Nacemos como morimos (ya lo dijo muy bien Quevedo) entre lágrimas y caca.
Ser mujer es un constante dolor físico: entre ovulaciones, menstruaciones, partos, muelas, descalcificaciones, quistes, menopausias, hombres cabrones, cánceres.
Esto respecto a lo que duele físicamente, y a lo que, sin más, terminamos por acostumbrarnos.
La vida es así: un constante estado de alerta; el encendido y apagado de millones de luces amarillas que nos advierten: de esta no sales viva.
Ahora con el COVID hemos sido testigos en tiempo real de la fragilidad en su máxima expresión. La fragilidad no sólo física, sino mental.
¿Cuántos no hemos caído en paranoia o colapsado después de uno o dos diagnósticos propios o cercanos?
Los jóvenes han adoptado formas de vida más saludables que los hombres y las mujeres de generaciones pasadas… aparentemente. Fuman menos tabaco, pero aspiran humo sabor plátano y pepino en vaporizadores eléctricos. Beben menos destilados, pero se los meten analmente con tampones y otros dispositivos para que efecto llegue más rápido a la sangre. Gastan menos, huelen menos, pero se idiotizan más.
Van a gym religiosamente para ponerse hermosos, pero, ante todo, para que la selfie en el espejo quede como garante de su buena actitud millennial (en redes sociales).
Por eso creo que la chaviza de estos tiempos padecerá en el futuro la falta de dolor real.
Quieren salvar al mundo recogiendo perros antes que echándole la mano a un vagabundo.
Al mínimo pinchazo, lloran.
Con el rumor de su baja en el trabajo, quieren demandar al patrón.
Las dejan los novios y se retacan de ansiolíticos y antidepresivos para no morir en el infierno del desamor.
El dolor es lo más mal visto en estos tiempos… lo más innecesario y old fashion.
Llegará un día en el que se lea con letras doradas que la generación z fue la que pudo abolirlo… ¿y luego?
No sabrán lo que es el pus.
Las lágrimas se cotizarán en el mercado de valores.
El canal de parto será parte de un mito genial… algo televisivo (qué cosa más anacrónica que ver un programa o serie en una televisión).

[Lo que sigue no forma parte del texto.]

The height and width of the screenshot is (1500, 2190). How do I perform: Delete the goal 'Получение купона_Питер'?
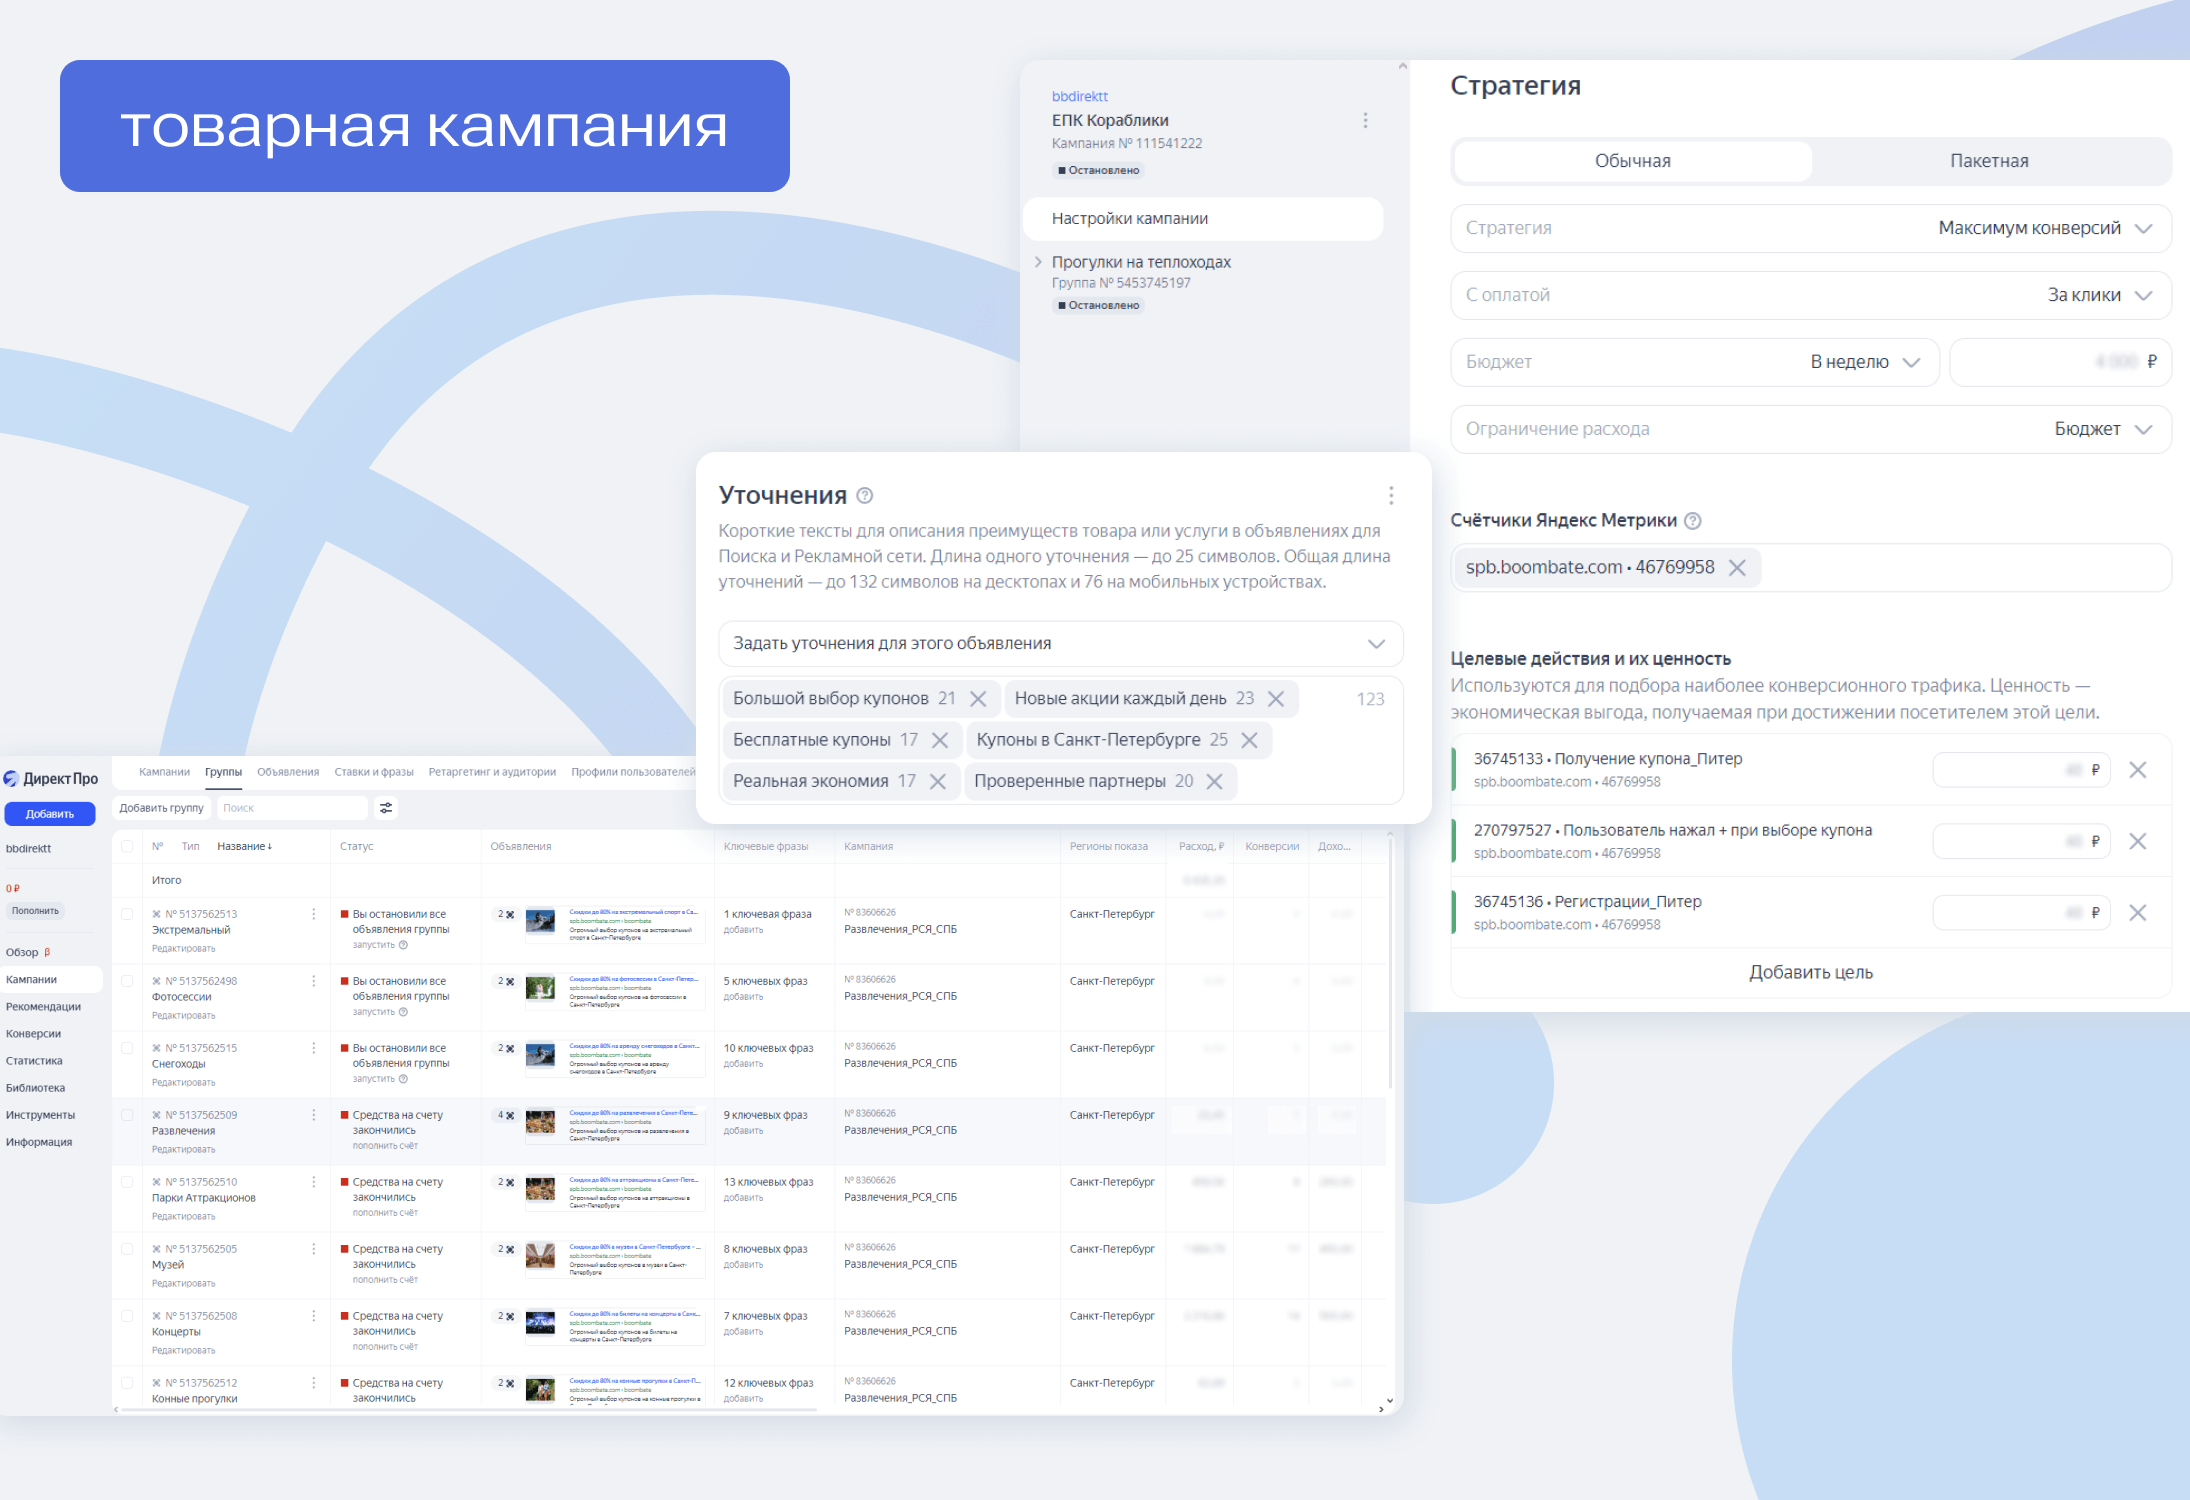pyautogui.click(x=2137, y=770)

La sangre será un espectáculo multimedia.
Todo este rollito viene a cuento por una película: Crímenes del futuro, de David Cronenberg.
Una entrega con el mismo título que ya le había puesto a otra película décadas atrás.
Como todo el cine de Cronemberg, se desarrolla en un ambiente extraño, lúgubre, no apto para perezosos mentales ni hipersensibles.
¿El argumento? Precisamente ese mundo, esa especie, que ha perdido la capacidad de sentir dolor; y aquellos que todavía lo viven, son considerados artistas.
El dolor como una de las nuevas bellas artes.
Siempre he creído que el dolor es una sensación gemela al placer.
O que del dolor puede sobrevenir algún tipo de gozo (morboso o no).
El sexo, por ejemplo, es una mezcla de infinitas sensibilidades. El dolor físico o emocional resulta un recurso que magnifica la experiencia; no hablo de golpes ni masoquismo (que sería la traducción más básica), sino de la fantasía catártica que hiere y excita a la vez: la tribulación mental creada por el sentimiento de pecado que hace al hombre sufrir, pero arder al mismo tiempo.
Hoy fui al dentista. Una tortura.
Después de dos días retorciéndome de dolor de encías, llegué a la conclusión de que la boca es una comunidad de bacterias y miembros solidarios entre sí, porque cuando te duele un diente a los pocos minutos ya te duelen todos.
Cuando llegué al consultorio volví a pasar la vergüenza que siempre siento al visitar al ginecólogo y al dentista, porque ambas cavidades que exploran estos médicos son la bitácora fiel y puntual de los cuidados o los desmanes pasados. Estos personajes te confrontan con tu verdadero yo. Con una pequeña ojeada se enteran de tus crímenes u omisiones.
Así, mientras escuchaba el sonido atroz del taladrito quita-sarro, mis piernas y brazos se contraían dando paso a un derroche de estrés absurdo, pues la anestesia impide que el dolor real se manifieste, sin embargo, dadas las condiciones de la infección, detrás del ruido, la saliva y los ojos del doctor apuntando a hacia mis incisivos, llegaba a sentir una punzada constante, ciega, aunque aguda… entonces cerré los ojos y regresé a la película de Cronenberg e imaginé que esa escena estaba situada en medio de un performance.
Y el dolor recuperó su función natural (y hermosa): ser testigo y aval de que el cuerpo funciona… y sigue ahí.